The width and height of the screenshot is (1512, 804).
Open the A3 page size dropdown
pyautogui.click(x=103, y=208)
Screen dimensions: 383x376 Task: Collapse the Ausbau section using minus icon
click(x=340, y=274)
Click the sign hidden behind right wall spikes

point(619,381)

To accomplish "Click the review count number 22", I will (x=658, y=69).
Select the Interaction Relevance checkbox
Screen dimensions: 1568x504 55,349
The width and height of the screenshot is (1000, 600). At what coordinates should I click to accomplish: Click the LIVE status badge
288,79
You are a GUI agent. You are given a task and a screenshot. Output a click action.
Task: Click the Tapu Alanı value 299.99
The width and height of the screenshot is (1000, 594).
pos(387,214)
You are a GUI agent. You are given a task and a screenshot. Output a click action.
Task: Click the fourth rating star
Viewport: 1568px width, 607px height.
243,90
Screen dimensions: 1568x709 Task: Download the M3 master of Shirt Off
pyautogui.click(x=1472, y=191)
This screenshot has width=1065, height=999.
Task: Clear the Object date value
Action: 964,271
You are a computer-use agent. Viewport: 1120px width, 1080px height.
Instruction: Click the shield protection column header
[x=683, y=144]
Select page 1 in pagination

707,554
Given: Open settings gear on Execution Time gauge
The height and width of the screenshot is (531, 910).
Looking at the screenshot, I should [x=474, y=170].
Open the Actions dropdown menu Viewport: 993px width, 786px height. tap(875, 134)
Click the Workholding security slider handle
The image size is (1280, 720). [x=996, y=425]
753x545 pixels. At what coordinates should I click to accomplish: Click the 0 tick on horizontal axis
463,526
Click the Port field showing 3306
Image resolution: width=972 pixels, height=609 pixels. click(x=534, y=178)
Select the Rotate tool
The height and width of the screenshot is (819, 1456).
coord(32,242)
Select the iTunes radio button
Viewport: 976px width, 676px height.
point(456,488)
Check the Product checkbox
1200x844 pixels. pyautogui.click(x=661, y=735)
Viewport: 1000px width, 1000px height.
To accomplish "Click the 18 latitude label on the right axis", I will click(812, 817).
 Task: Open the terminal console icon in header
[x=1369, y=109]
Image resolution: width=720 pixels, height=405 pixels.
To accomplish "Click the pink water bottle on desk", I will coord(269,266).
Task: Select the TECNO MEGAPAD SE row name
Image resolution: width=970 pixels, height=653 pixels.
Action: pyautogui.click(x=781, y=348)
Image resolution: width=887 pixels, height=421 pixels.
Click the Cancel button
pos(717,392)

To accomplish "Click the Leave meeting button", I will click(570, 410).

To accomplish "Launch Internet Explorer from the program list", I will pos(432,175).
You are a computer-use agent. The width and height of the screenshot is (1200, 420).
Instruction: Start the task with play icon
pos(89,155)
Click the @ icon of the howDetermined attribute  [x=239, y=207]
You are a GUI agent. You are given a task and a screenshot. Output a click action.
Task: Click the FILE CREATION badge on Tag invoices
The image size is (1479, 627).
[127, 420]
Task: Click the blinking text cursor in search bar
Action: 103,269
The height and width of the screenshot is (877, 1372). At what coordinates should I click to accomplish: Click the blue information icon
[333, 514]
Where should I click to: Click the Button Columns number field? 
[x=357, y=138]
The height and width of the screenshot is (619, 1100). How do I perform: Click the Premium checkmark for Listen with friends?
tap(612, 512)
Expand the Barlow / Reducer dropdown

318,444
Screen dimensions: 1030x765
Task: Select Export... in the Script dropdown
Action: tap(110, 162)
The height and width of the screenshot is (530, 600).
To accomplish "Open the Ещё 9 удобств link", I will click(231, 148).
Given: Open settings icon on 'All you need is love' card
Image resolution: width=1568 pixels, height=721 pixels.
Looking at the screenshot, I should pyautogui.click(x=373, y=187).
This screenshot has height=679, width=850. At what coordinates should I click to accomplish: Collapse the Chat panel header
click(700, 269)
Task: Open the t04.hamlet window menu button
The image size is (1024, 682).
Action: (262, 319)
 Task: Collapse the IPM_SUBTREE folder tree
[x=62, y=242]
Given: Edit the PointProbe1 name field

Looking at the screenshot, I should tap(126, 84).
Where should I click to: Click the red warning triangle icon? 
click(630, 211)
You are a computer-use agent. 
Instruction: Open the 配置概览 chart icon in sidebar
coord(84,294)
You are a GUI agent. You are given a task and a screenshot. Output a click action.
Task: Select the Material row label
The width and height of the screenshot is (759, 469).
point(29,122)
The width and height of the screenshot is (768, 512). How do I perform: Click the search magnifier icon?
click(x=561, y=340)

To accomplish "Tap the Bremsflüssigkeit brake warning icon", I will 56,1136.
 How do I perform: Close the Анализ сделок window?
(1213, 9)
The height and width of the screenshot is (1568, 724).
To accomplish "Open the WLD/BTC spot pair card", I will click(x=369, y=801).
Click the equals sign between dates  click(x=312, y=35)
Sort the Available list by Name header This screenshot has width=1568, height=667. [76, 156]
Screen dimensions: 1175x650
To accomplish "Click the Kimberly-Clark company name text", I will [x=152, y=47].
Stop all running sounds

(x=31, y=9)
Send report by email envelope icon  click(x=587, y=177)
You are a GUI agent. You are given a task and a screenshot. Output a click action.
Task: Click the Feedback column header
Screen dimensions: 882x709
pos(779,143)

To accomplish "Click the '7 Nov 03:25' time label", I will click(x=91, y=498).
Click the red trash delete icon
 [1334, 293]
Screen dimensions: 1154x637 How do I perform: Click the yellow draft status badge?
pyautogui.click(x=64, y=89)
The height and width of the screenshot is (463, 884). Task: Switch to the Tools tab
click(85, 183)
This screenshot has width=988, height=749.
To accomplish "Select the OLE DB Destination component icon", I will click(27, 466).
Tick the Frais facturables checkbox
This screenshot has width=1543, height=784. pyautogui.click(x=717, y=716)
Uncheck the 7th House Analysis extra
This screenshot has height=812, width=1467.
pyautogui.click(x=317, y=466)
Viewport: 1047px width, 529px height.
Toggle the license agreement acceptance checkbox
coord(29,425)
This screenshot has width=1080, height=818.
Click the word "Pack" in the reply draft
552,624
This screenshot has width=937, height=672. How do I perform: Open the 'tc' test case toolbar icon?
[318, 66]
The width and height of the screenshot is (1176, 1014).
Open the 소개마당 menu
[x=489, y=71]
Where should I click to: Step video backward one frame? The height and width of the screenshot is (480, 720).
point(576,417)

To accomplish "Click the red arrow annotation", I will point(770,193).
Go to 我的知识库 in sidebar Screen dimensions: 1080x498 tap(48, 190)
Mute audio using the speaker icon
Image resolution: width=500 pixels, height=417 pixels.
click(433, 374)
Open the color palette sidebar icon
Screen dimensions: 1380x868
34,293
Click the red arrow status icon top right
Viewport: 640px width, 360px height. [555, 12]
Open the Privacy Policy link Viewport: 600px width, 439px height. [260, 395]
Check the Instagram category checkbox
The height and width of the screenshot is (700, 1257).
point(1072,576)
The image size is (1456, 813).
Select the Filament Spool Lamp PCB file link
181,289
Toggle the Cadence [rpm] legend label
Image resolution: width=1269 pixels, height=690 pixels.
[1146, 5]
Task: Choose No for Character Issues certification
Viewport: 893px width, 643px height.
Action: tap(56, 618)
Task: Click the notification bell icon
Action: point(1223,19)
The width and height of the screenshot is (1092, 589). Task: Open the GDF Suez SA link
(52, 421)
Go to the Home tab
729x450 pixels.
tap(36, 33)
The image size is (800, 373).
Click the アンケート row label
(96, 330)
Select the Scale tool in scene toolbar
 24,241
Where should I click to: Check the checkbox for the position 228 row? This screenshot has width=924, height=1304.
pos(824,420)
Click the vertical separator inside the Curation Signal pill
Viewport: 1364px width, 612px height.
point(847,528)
**********
Using the listing above, print every entry verbatim.

The width and height of the screenshot is (1512, 804).
Open the A3 page size dropdown
pyautogui.click(x=103, y=208)
Screen dimensions: 383x376 Task: Collapse the Ausbau section using minus icon
click(x=340, y=274)
Click the sign hidden behind right wall spikes

point(619,381)

To accomplish "Click the review count number 22", I will (x=658, y=69).
Select the Interaction Relevance checkbox
Screen dimensions: 1568x504 55,349
The width and height of the screenshot is (1000, 600). At what coordinates should I click to accomplish: Click the LIVE status badge
288,79
You are a GUI agent. You are given a task and a screenshot. Output a click action.
Task: Click the Tapu Alanı value 299.99
The width and height of the screenshot is (1000, 594).
pos(387,214)
You are a GUI agent. You are given a task and a screenshot. Output a click action.
Task: Click the fourth rating star
Viewport: 1568px width, 607px height.
243,90
Screen dimensions: 1568x709 Task: Download the M3 master of Shirt Off
pyautogui.click(x=1472, y=191)
This screenshot has width=1065, height=999.
Task: Clear the Object date value
Action: 964,271
You are a computer-use agent. Viewport: 1120px width, 1080px height.
Instruction: Click the shield protection column header
[x=683, y=144]
Select page 1 in pagination

707,554
Given: Open settings gear on Execution Time gauge
The height and width of the screenshot is (531, 910).
Looking at the screenshot, I should [x=474, y=170].
Open the Actions dropdown menu Viewport: 993px width, 786px height. tap(875, 134)
Click the Workholding security slider handle
The image size is (1280, 720). [x=996, y=425]
753x545 pixels. At what coordinates should I click to accomplish: Click the 0 tick on horizontal axis
463,526
Click the Port field showing 3306
Image resolution: width=972 pixels, height=609 pixels. click(x=534, y=178)
Select the Rotate tool
The height and width of the screenshot is (819, 1456).
coord(32,242)
Select the iTunes radio button
Viewport: 976px width, 676px height.
point(456,488)
Check the Product checkbox
1200x844 pixels. pyautogui.click(x=661, y=735)
Viewport: 1000px width, 1000px height.
To accomplish "Click the 18 latitude label on the right axis", I will click(812, 817).
 Task: Open the terminal console icon in header
[x=1369, y=109]
Image resolution: width=720 pixels, height=405 pixels.
To accomplish "Click the pink water bottle on desk", I will coord(269,266).
Task: Select the TECNO MEGAPAD SE row name
Image resolution: width=970 pixels, height=653 pixels.
Action: pyautogui.click(x=781, y=348)
Image resolution: width=887 pixels, height=421 pixels.
Click the Cancel button
pos(717,392)

To accomplish "Click the Leave meeting button", I will click(570, 410).

To accomplish "Launch Internet Explorer from the program list", I will pos(432,175).
You are a computer-use agent. The width and height of the screenshot is (1200, 420).
Instruction: Start the task with play icon
pos(89,155)
Click the @ icon of the howDetermined attribute  [x=239, y=207]
You are a GUI agent. You are given a task and a screenshot. Output a click action.
Task: Click the FILE CREATION badge on Tag invoices
The image size is (1479, 627).
[127, 420]
Task: Click the blinking text cursor in search bar
Action: 103,269
The height and width of the screenshot is (877, 1372). At what coordinates should I click to accomplish: Click the blue information icon
[333, 514]
Where should I click to: Click the Button Columns number field? 
[x=357, y=138]
The height and width of the screenshot is (619, 1100). How do I perform: Click the Premium checkmark for Listen with friends?
tap(612, 512)
Expand the Barlow / Reducer dropdown

318,444
Screen dimensions: 1030x765
Task: Select Export... in the Script dropdown
Action: tap(110, 162)
The height and width of the screenshot is (530, 600).
To accomplish "Open the Ещё 9 удобств link", I will click(231, 148).
Given: Open settings icon on 'All you need is love' card
Image resolution: width=1568 pixels, height=721 pixels.
Looking at the screenshot, I should pyautogui.click(x=373, y=187).
This screenshot has height=679, width=850. At what coordinates should I click to accomplish: Collapse the Chat panel header
click(700, 269)
Task: Open the t04.hamlet window menu button
The image size is (1024, 682).
Action: (262, 319)
 Task: Collapse the IPM_SUBTREE folder tree
[x=62, y=242]
Given: Edit the PointProbe1 name field

Looking at the screenshot, I should tap(126, 84).
Where should I click to: Click the red warning triangle icon? 
click(630, 211)
You are a computer-use agent. 
Instruction: Open the 配置概览 chart icon in sidebar
coord(84,294)
You are a GUI agent. You are given a task and a screenshot. Output a click action.
Task: Select the Material row label
The width and height of the screenshot is (759, 469).
point(29,122)
The width and height of the screenshot is (768, 512). How do I perform: Click the search magnifier icon?
click(x=561, y=340)

To accomplish "Tap the Bremsflüssigkeit brake warning icon", I will 56,1136.
 How do I perform: Close the Анализ сделок window?
(1213, 9)
The height and width of the screenshot is (1568, 724).
To accomplish "Open the WLD/BTC spot pair card", I will click(x=369, y=801).
Click the equals sign between dates  click(x=312, y=35)
Sort the Available list by Name header This screenshot has width=1568, height=667. [76, 156]
Screen dimensions: 1175x650
To accomplish "Click the Kimberly-Clark company name text", I will [x=152, y=47].
Stop all running sounds

(x=31, y=9)
Send report by email envelope icon  click(x=587, y=177)
You are a GUI agent. You are given a task and a screenshot. Output a click action.
Task: Click the Feedback column header
Screen dimensions: 882x709
pos(779,143)

To accomplish "Click the '7 Nov 03:25' time label", I will click(x=91, y=498).
Click the red trash delete icon
 [1334, 293]
Screen dimensions: 1154x637 How do I perform: Click the yellow draft status badge?
pyautogui.click(x=64, y=89)
The height and width of the screenshot is (463, 884). Task: Switch to the Tools tab
click(85, 183)
This screenshot has width=988, height=749.
To accomplish "Select the OLE DB Destination component icon", I will click(27, 466).
Tick the Frais facturables checkbox
This screenshot has width=1543, height=784. pyautogui.click(x=717, y=716)
Uncheck the 7th House Analysis extra
This screenshot has height=812, width=1467.
pyautogui.click(x=317, y=466)
Viewport: 1047px width, 529px height.
Toggle the license agreement acceptance checkbox
coord(29,425)
This screenshot has width=1080, height=818.
Click the word "Pack" in the reply draft
552,624
This screenshot has width=937, height=672. How do I perform: Open the 'tc' test case toolbar icon?
[318, 66]
The width and height of the screenshot is (1176, 1014).
Open the 소개마당 menu
[x=489, y=71]
Where should I click to: Step video backward one frame? The height and width of the screenshot is (480, 720).
point(576,417)

To accomplish "Click the red arrow annotation", I will point(770,193).
Go to 我的知识库 in sidebar Screen dimensions: 1080x498 tap(48, 190)
Mute audio using the speaker icon
Image resolution: width=500 pixels, height=417 pixels.
click(433, 374)
Open the color palette sidebar icon
Screen dimensions: 1380x868
34,293
Click the red arrow status icon top right
Viewport: 640px width, 360px height. [555, 12]
Open the Privacy Policy link Viewport: 600px width, 439px height. [260, 395]
Check the Instagram category checkbox
The height and width of the screenshot is (700, 1257).
point(1072,576)
The image size is (1456, 813).
Select the Filament Spool Lamp PCB file link
181,289
Toggle the Cadence [rpm] legend label
Image resolution: width=1269 pixels, height=690 pixels.
[1146, 5]
Task: Choose No for Character Issues certification
Viewport: 893px width, 643px height.
Action: tap(56, 618)
Task: Click the notification bell icon
Action: point(1223,19)
The width and height of the screenshot is (1092, 589). Task: Open the GDF Suez SA link
(52, 421)
Go to the Home tab
729x450 pixels.
tap(36, 33)
The image size is (800, 373).
Click the アンケート row label
(96, 330)
Select the Scale tool in scene toolbar
 24,241
Where should I click to: Check the checkbox for the position 228 row? This screenshot has width=924, height=1304.
pos(824,420)
Click the vertical separator inside the Curation Signal pill
Viewport: 1364px width, 612px height.
point(847,528)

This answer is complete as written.